— START Text segment —

You are given K eggs, and you have access to a building with N floors from 1 to N.
Each egg is identical in function, and if an egg breaks, you cannot drop it again.
You know that there exists a floor F with 0 <= F <= N such that any egg dropped at a floor higher than F will break, and any egg dropped at or below floor F will not break.
Each move, you may take an egg (if you have an unbroken one) and drop it from any floor X (with 1 <= X <= N).
Your goal is to know with certainty what the value of F is.
What is the minimum number of moves that you need to know with certainty what F is, regardless of the initial value of F?
Constraints
1 <= K <= 100
1 <= N <= 10000
Approach
Links
GeeksforGeeks
ProgramCreek
YouTube
Examples
Input: K = 1, N = 2
Output: 2
Explanation:
Drop the egg from floor 1. If it breaks, we know with certainty that F = 0. Otherwise, drop the egg from floor 2. If it breaks, we know with certainty that F = 1. If it didn't break, then we know with certainty F = 2. Hence, we needed 2 moves in the worst case to know what F is with certainty.
Input: K = 2, N = 6
Output: 3
Input: K = 3, N = 14
Output: 4
Solutions
/**
* Time complexity : O(K*NlogN)
* Space complexity : O(K*N)

— END Text segment —

The tasks:
- 1) In the egg drop problem page, rewrite the paragraph starting "Drop the egg from floor 1" as a short list of steps, keeping its main facts.
- 2) Pick up the egg drop problem page right after its last line and continue it.

— START Supplied material —

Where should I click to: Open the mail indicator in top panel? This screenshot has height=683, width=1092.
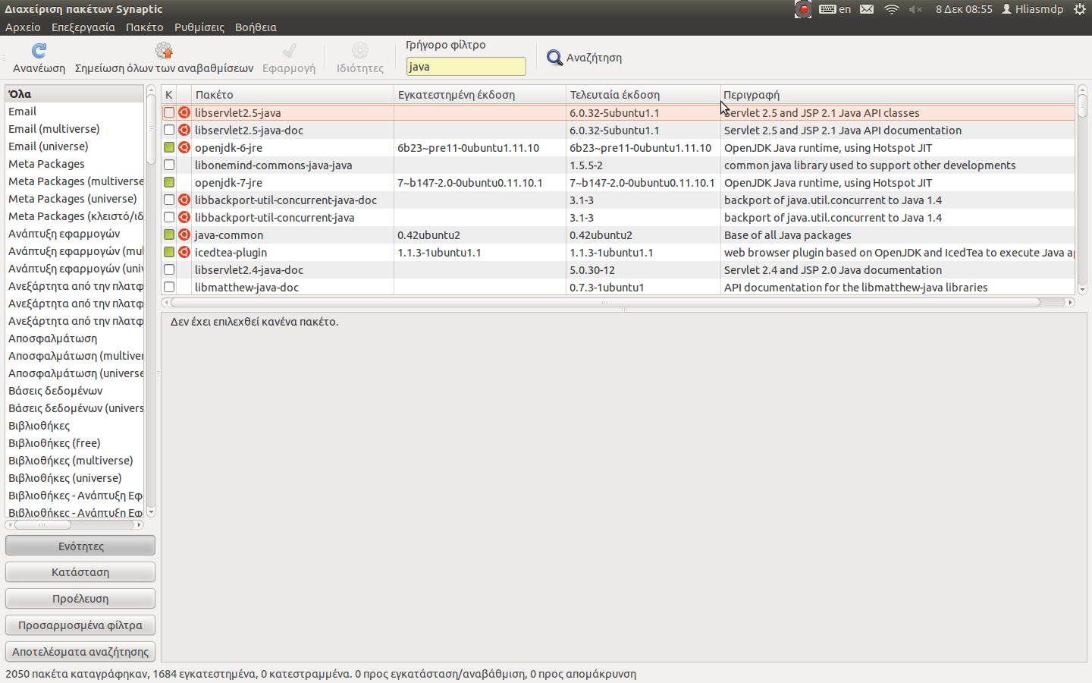click(867, 9)
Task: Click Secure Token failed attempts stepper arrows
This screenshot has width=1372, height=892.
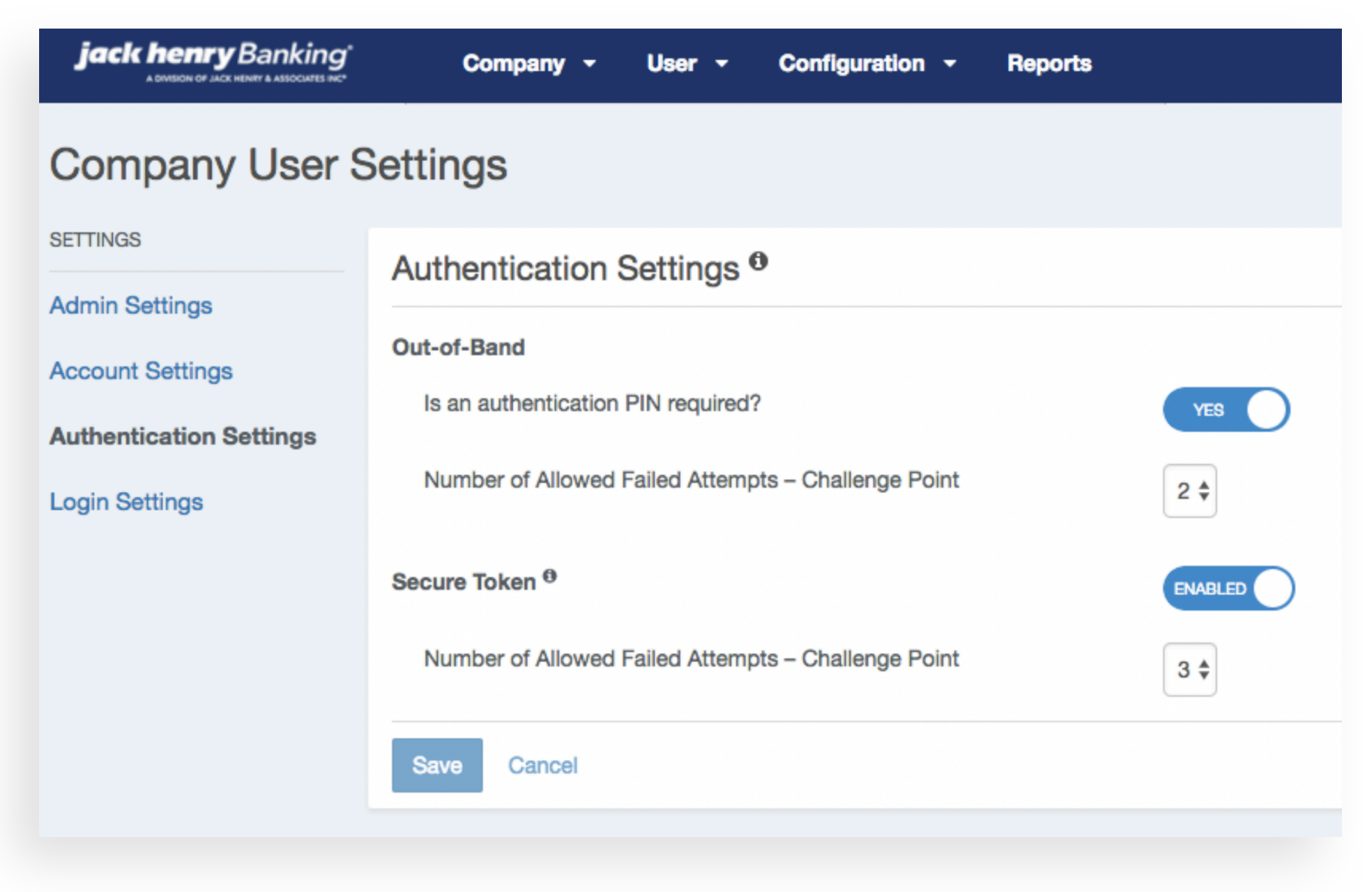Action: (x=1204, y=669)
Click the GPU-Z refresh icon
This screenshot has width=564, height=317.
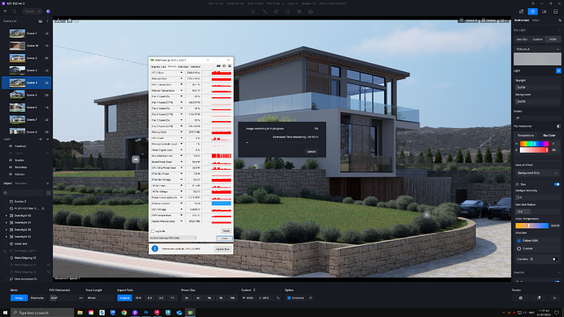224,66
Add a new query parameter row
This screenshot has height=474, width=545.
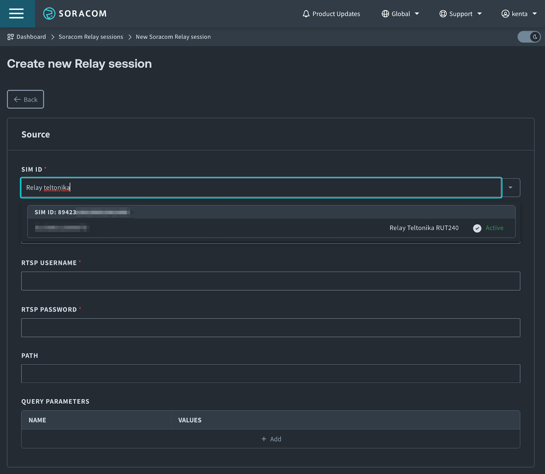click(271, 439)
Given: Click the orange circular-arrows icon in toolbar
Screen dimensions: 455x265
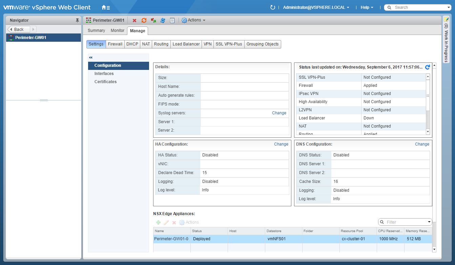Looking at the screenshot, I should pos(144,20).
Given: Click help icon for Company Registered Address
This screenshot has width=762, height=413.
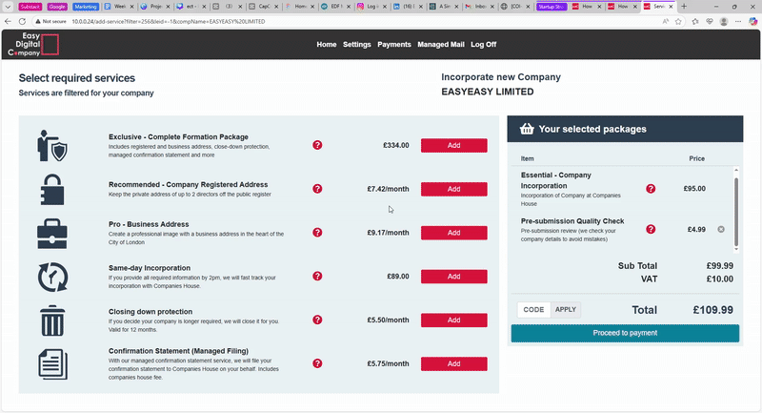Looking at the screenshot, I should [x=317, y=189].
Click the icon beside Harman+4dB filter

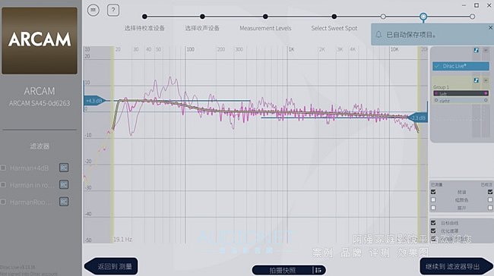point(64,168)
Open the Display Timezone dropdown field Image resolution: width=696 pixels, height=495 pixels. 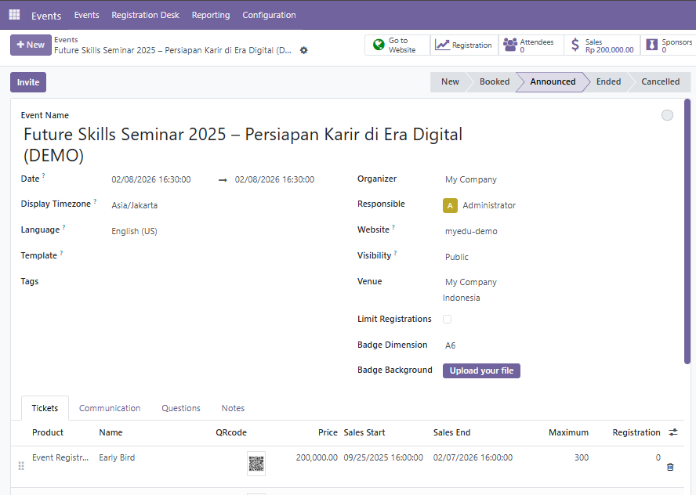coord(219,205)
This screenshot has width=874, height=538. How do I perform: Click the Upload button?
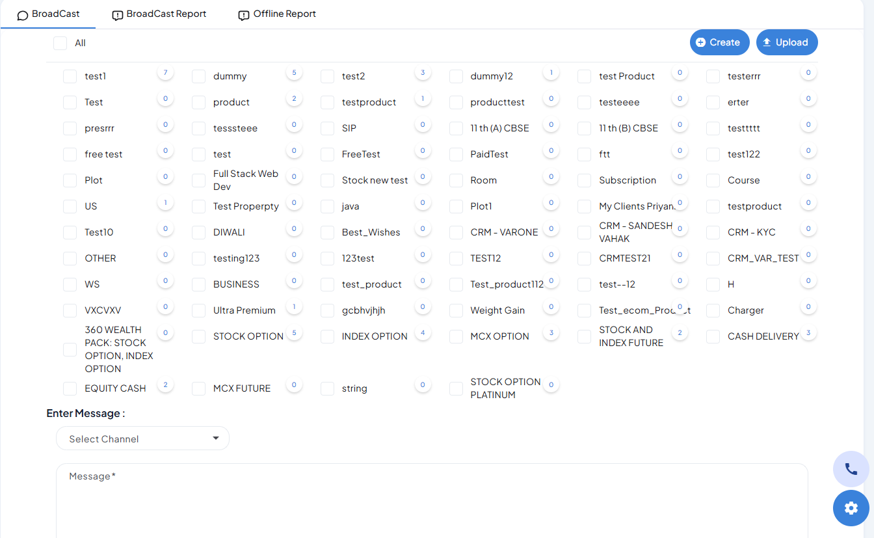[x=786, y=42]
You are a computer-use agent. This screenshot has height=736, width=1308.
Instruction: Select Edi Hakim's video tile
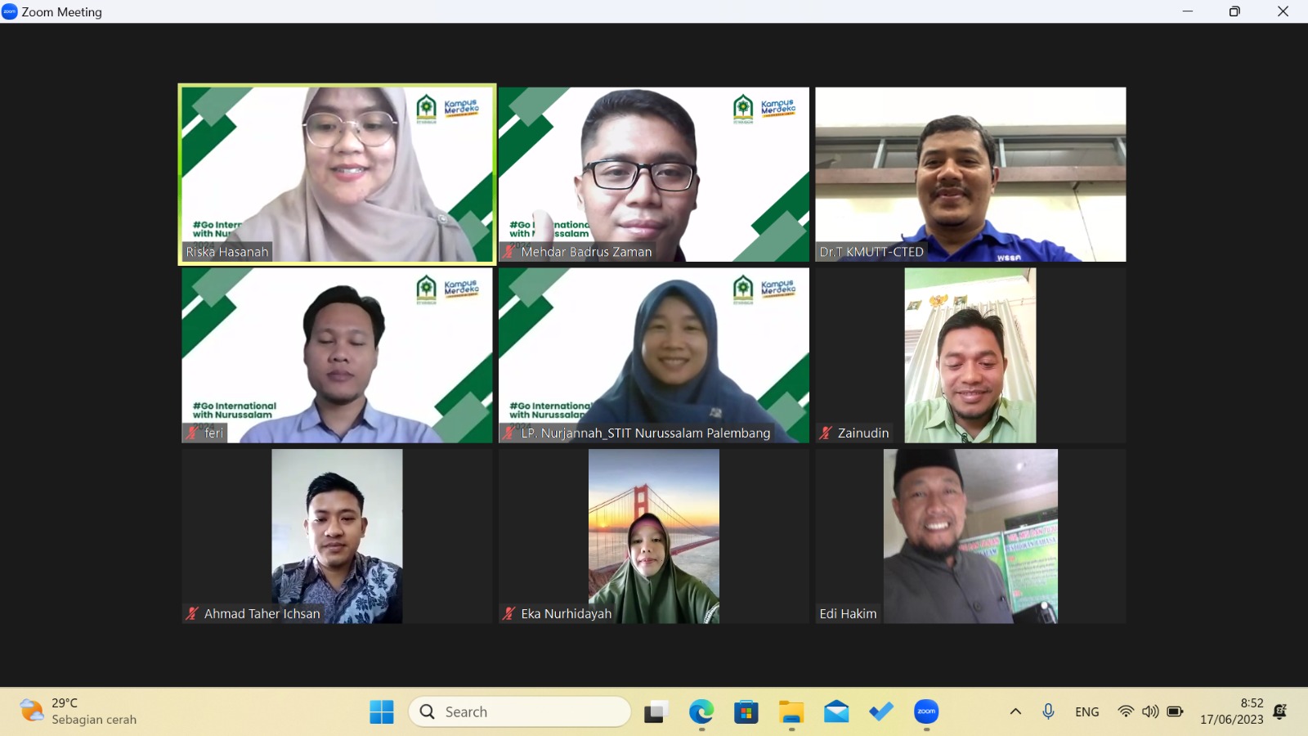pos(970,536)
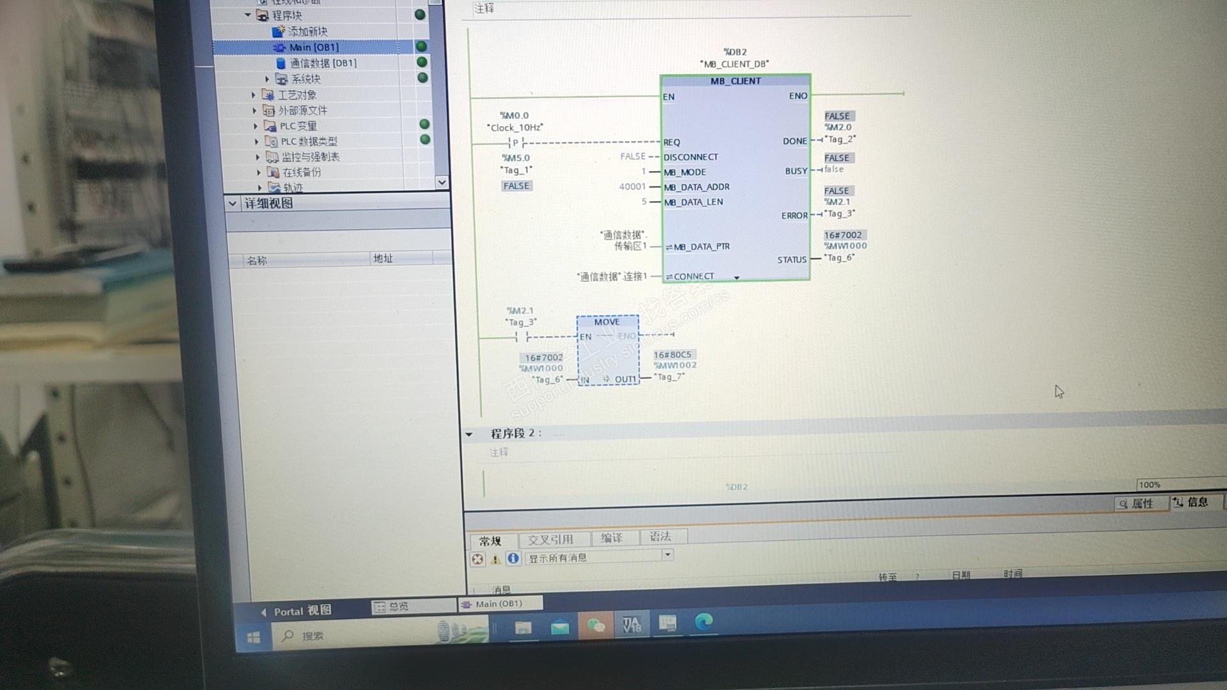Expand MB_CLIENT block bottom arrow
This screenshot has width=1227, height=690.
coord(737,278)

— END Supplied material —

Final results:
- 1)
- Drop the egg from floor 1. If it breaks, F = 0.
- If it does not break, drop it from floor 2. If it breaks, F = 1.
- If it still does not break, F = 2.
- The worst case therefore takes 2 moves to find F with certainty.

- 2)
*/
class Solution {
public int superEggDrop(int K, int N) {
int[][] memo = new int[K+1][N+1];
return helper(K, N, memo);
}
private int helper(int eggs, int floors, int[][] memo) {
if(eggs == 1 || floors <= 1) {
return floors;
}
if(memo[eggs][floors] > 0) {
return memo[eggs][floors];
}
int min = Integer.MAX_VALUE;
int low = 1, high = floors;
while(low < high) {
int mid = (low + high)/2;
int breakMove = helper(eggs-1, mid-1, memo);
int safeMove = helper(eggs, floors-mid, memo);
min = Math.min(min, 1+Math.max(breakMove, safeMove));
if(breakMove == safeMove) {
break;
} else if(breakMove > safeMove) {
high = mid;
} else {
low = mid + 1;
}
}
memo[eggs][floors] = min;
return min;
}
}
/**
* Time complexity : O(K*N)
* Space complexity : O(N)
*/
class Solution {
public int superEggDrop(int K, int N) {
int[] dp = new int[N+1];
for(int i = 0; i <= N; i++) {
dp[i] = i;
}
for(int k = 2; k <= K; k++) {
int[] dp2 = new int[N+1];
int x = 1;
for(int n = 1; n <= N; n++) {
while(x < n && Math.max(dp[x-1], dp2[n-x]) > Math.max(dp[x], dp2[n-x-1])) {
x++;
}
dp2[n] = 1 + Math.max(dp[x-1], dp2[n-x]);
}
dp = dp2;
}
return dp[N];
}
}
/**
* Time complexity : O(K*N)
* Space complexity : O(K*N)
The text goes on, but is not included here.